Un montón de cosas terminaron por cerrar el vacío que me generaba quedarme en las áreas urbanas. Cuando atendía en la ciudad de Mendoza y alrededores, sentía que iba a un trabajo, cumplía un horario, pero no había una diferencia que me marcara o que me hiciera sentir que ejercía mi vocación. Luego de emprender búsquedas, acepté un trabajo en un pueblo de Neuquén llamado Las Coloradas, en un hospital de baja complejidad de una zona rural, a 100 kilómetros del hospital de cabecera. Al ser solo dos médicos para una comunidad de 1.500 habitantes, empecé a aplicar realmente mi especialidad: medicina familiar. Algo que siempre comparto con alumnos y compañeros es que ahí diagnostiqué el embarazo de una chica; hice los controles durante la gestación y el preparto; realicé el parto; hice la recepción del recién nacido y posteriormente realicé el control de niño sano y de la puérpera. De hecho, mi estancia en Las Coloradas fue como una segunda especialización, porque aprendí a hacer un poco de todo: radiografía, yesos, algunos análisis de laboratorio.

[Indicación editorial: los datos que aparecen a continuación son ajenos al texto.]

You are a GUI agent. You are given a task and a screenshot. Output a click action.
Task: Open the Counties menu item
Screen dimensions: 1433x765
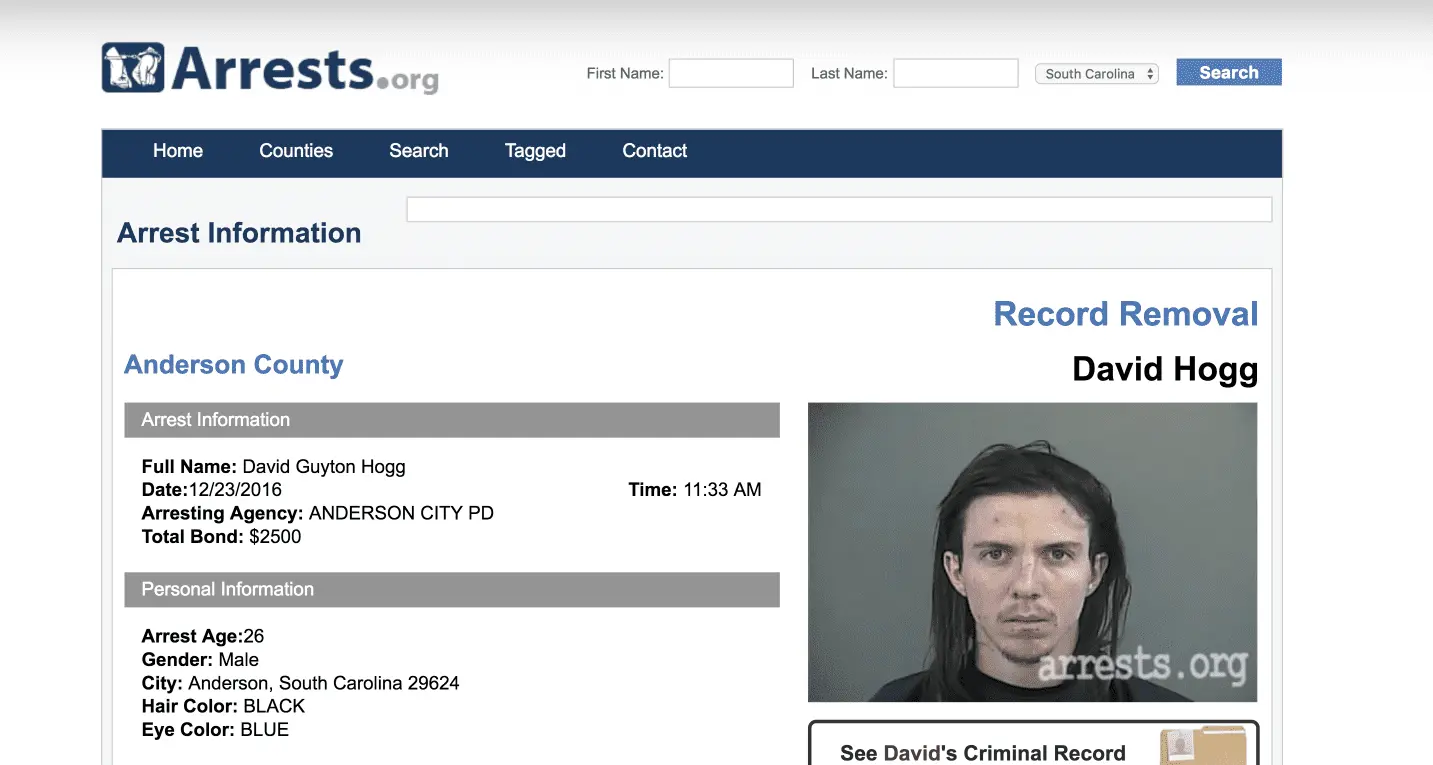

Estar en un lugar como estos hace que uno empiece a cambiar la mentalidad que tiene desde la universidad, más intervencionista, en la que se trata de aplicar numerosas técnicas, análisis y remedios. Porque muchas veces, la gente cuando va al consultorio lo único que quiere es contar lo que le pasa, sentirse contenida, tener un referente. Además, uno comprueba que nosotros naturalizamos los servicios como la luz, el gas o el agua, mientras ahí hay gente que no los tiene. Son otras necesidades, mucho más básicas. Personalmente esta actividad rural dio un vuelco en mi vida, porque empecé a ver otras cosas, no solo a pacientes que necesitan una receta o un análisis, sino el acompañamiento de muchas afecciones que muchas veces no son solo algo físico sino emocional o espiritual.
Por supuesto que guardamos historias graciosas, tristes y desgarradoras. Colegas y alumnos de todo el país y del extranjero se asombran de ver lo que nosotros trabajamos y se preguntan por qué seguimos en esto aunque nos falten cosas. Porque como con cualquier otra profesión uno tiene que tener una pasión. A mí me encanta lo que hago y hay otros médicos que con más o menos formación pero con mucha pasión entienden las necesidades y se vuelcan en todo sentido para hacer una diferencia. Yo siempre les digo a los chicos que el campo saca lo mejor o lo peor de vos, porque uno empieza a ser uno mismo y no puede caretearla. Ahí es cuando uno entiende lo que está haciendo y ve si lo va a seguir haciendo.
¿Cómo eran los clásicos días de rutina en su tarea?
Yo atendía en Agua Escondida, un pueblo a casi 190 kilómetros de Malargüe y para llegar, solo 20 kilómetros son de ruta de asfalto, el resto del camino es de tierra. Al principio me animaba ir con mi autito modelo ‘91 hasta que lo tuve que cambiar y pude conseguir una camioneta que me aseguraba entrar y salir del campo. Muchas veces iba y me quedaba, en principio 15 días y más tarde 10 días al mes. En ese tiempo estaba a disponibilidad, a cualquier hora. A los alumnos les explico que te suelen llamar para decirte: “Doctor, necesito que venga porque el paciente está descompuesto”. Y ‘descompuesto’ puede ir desde que un dolor de cabeza a un infarto. Entonces uno va a la deriva, sin saber bien qué pasa, recorriendo una gran cantidad de kilómetros, son horas de viaje. A veces llegás y tenés que pedir un traslado en ambulancia, otras no, pero ante la duda hay que salir. En lugares donde hay más cantidad de profesionales se permite el “si no lo veo yo seguro lo va a ver otra persona”, pero acá no hay opciones, estamos a 100 kilómetros de cualquier otro lugar, inclusive farmacias. No hay tampoco otros consultorios particulares.